Penetration of antiretroviral agents in the genital compartment is highly variable, not only between subjects but also between different compounds. Like ZDV and 3TC, stavudine, efavirenz, and nevirapine achieve seminal drug concentrations above the 50% inhibitory concentration for HIV-1. In contrast, the protease inhibitors saquinavir and ritonavir achieve low-to-undetectable concentrations (32, 33; J. Kim, K. Gotzkowksy, J. Eron, D. Manion, W. Fiske, M. Cohen, and A. Kashuba, Abstr. 40th Intersci. Conf. Antimicrob. Agents Chemother., abstr. 1171, 2000). Thus, drug exposure in genital secretions cannot be predicted solely on the basis of physicochemical properties, such as plasma protein binding, partition coefficients, and dissociation constants (17). To avoid suboptimal drug levels that could permit covert virus replication in the reproductive tract and dissemination of drug-resistant isolates (5), PK modeling for specific compounds or combination of compounds is essential. Relevant animal models suitable for assessing the potential pharmacological prevention of HIV-1 sexual transmission are limited. There are no rodent lentivirus systems that mirror the clinicopathologic effects of HIV-1. Simian immunodeficiency virus causes AIDS in rhesus macaques and closely approximates the virologic characteristics of HIV-1, but seminal plasma from this species frequently forms an insoluble coagulum precluding sample analysis.
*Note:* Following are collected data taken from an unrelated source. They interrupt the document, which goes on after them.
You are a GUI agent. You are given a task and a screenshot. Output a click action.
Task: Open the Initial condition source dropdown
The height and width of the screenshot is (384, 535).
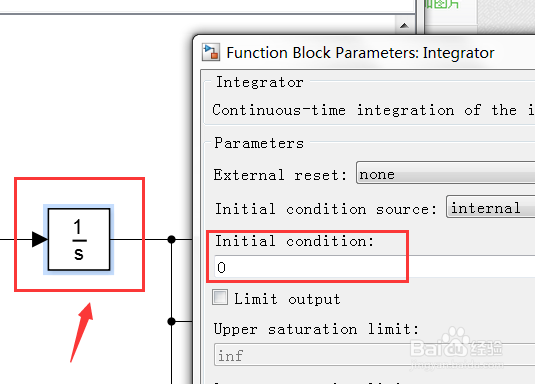tap(490, 207)
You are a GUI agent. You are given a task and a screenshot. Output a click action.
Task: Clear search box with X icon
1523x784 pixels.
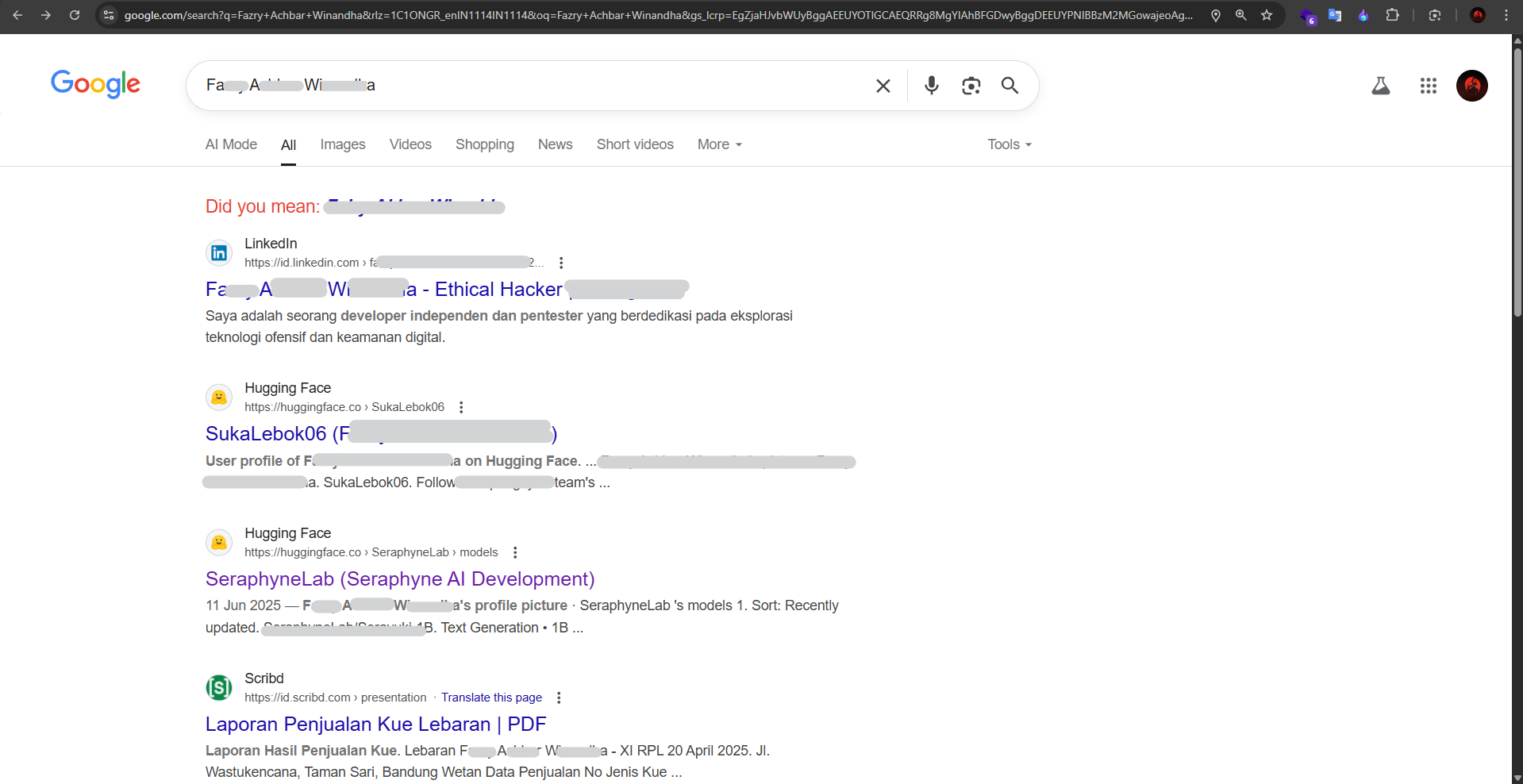pyautogui.click(x=883, y=86)
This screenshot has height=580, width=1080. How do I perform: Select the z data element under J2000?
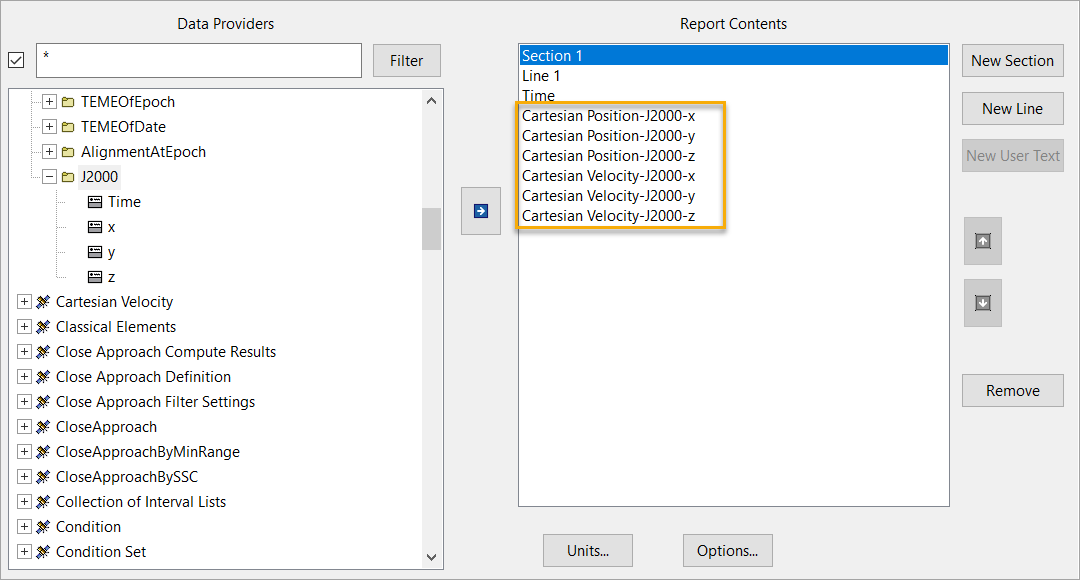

In cats, seminal plasma can be easily collected and this study confirms for the first time that nucleoside analogues can be quantified in this compartment in this small-animal species.

Like most animal models, there are limitations in using cats to address semen antiviral characteristics, and more detailed comparisons of the PK properties of these compounds and their triphosphorylated metabolites are warranted to fully validate this model. As noted earlier, felids have a low capacity for hepatic glucuronidation of drug metabolites (3). Anatomically, the feline and human genital tracts differ. Nearly 70% of human seminal plasma forms in the seminal vesicles, but cats, like other carnivores, lack this accessory organ. In addition, the ejaculate volume in cats is quite small (50 to 350 μl), limiting some types of analyses. Although FIV is susceptible to nucleoside analogues, it is not susceptible to currently prescribed HIV-1 protease inhibitors. This is a rapidly evolving area, however, and protease inhibitors active against both viruses are under development (18). Despite these differences, our results show considerable similarity in ZDV and 3TC PKs in humans and cats, suggesting that the feline system may be useful for experimental investigation of antiviral agents in the male genital tract.